[Start of Attachment]

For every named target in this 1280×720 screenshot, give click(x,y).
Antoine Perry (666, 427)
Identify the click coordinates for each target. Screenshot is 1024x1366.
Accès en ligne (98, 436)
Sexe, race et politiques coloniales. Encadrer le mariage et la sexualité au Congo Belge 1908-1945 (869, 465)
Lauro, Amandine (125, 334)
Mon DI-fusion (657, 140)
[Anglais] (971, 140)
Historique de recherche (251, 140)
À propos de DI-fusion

[End of Attachment]

Exercise brief -
Your answer must be an exact transcription of all the data above.

Response -
For every named target in this 1280×720 screenshot, give click(x,y).
Antoine Perry (666, 427)
Identify the click coordinates for each target. Screenshot is 1024x1366.
Accès en ligne (98, 436)
Sexe, race et politiques coloniales. Encadrer le mariage et la sexualité au Congo Belge 1908-1945 (869, 465)
Lauro, Amandine (125, 334)
Mon DI-fusion (657, 140)
[Anglais] (971, 140)
Historique de recherche (251, 140)
À propos de DI-fusion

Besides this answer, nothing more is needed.